No matter how you do it, you will always have to store a list of numbers still available or numbers already used ... A simple possibility would be the following

const avail = [1,2,3, ..., n];

let random = new Random(seed)

function f(k,n) {
  let index = random.next(n - k);
  let result = avail[index]
  avail[index] = avail[n-k];
}

The assumptions for this are the following

  • the array avail is 0-indexed
  • random.next(x) creates an random integer i with 0 <= i < x
  • the first k to call the function f with is 0
  • f is called for contiguous k 0, 1, 2, 3, ..., n

The principle works as follows:

avail holds all numbers still available for the permution. When you take a random index, the element at that index is the next element of the permutation. Then instead of slicing out that element from the array, which is quite expensive, you just replace the currently selected element with the last element in the avail array.

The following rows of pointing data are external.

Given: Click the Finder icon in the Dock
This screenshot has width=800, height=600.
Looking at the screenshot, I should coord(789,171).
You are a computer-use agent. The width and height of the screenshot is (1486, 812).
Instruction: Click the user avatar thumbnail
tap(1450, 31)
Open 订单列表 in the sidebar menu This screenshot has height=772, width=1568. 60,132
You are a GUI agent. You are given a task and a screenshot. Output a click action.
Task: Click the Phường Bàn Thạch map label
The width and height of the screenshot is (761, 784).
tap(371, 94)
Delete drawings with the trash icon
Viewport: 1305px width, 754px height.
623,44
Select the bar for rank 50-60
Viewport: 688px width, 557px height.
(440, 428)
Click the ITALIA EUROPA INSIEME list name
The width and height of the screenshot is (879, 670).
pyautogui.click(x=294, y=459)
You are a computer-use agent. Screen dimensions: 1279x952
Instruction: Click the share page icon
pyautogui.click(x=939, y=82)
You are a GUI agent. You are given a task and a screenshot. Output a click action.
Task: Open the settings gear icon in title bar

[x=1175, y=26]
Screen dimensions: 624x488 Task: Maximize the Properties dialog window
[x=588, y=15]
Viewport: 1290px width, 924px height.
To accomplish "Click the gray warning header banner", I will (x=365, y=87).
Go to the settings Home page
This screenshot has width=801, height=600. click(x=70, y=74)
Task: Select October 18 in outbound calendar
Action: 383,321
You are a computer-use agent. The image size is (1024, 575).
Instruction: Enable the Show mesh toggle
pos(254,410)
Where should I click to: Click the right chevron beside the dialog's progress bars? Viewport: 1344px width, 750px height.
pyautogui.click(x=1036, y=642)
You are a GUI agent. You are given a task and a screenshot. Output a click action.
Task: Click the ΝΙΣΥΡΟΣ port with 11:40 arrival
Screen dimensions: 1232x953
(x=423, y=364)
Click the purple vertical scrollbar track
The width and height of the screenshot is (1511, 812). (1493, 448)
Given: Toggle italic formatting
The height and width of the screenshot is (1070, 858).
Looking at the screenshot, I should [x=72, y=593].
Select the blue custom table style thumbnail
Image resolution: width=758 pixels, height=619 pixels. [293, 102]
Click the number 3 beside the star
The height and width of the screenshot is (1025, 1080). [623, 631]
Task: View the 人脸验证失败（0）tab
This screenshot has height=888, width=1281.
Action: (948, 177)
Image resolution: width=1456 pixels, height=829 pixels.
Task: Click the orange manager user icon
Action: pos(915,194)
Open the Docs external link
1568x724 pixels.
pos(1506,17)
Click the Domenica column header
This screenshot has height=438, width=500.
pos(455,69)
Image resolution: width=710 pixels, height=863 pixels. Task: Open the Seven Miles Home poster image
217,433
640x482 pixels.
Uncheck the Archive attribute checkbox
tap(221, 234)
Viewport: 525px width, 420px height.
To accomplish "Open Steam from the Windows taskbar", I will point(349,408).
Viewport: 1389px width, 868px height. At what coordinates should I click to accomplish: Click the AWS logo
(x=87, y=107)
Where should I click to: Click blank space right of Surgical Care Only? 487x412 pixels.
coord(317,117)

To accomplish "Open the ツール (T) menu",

In the next iteration you (virtually) decrease the size of the avail array by 1 by decreasing the upper limit for the random by one.

I'm not sure, how secure this random permutation is in terms of distribution of the values, ie for instance it may happen that a certain range of numbers is more likely to be in the beginning of the permuation or in the end of the permutation.

2
dmuir On

A simple, but not very 'random', approach would be to use the fact that, if a is relatively prime to n (ie they have no common factors), then

x-> (a*x + b)%n

is a permutation of {0,..n-1} to {0,..n-1}. To find the inverse of this, you can use the extended euclidean algorithm to find k and l so that

1 = gcd(a,n) = k*a+l*n

for then the inverse of the map above is

y -> (k*x + c) mod n
where c = -k*b mod n

So you could choose a to be a 'random' number in {0,..n-1} that is relatively prime to n, and b to be any number in {0,..n-1}

Note that you'll need to do this in 64 bit arithmetic to avoid overflow in computing a*x.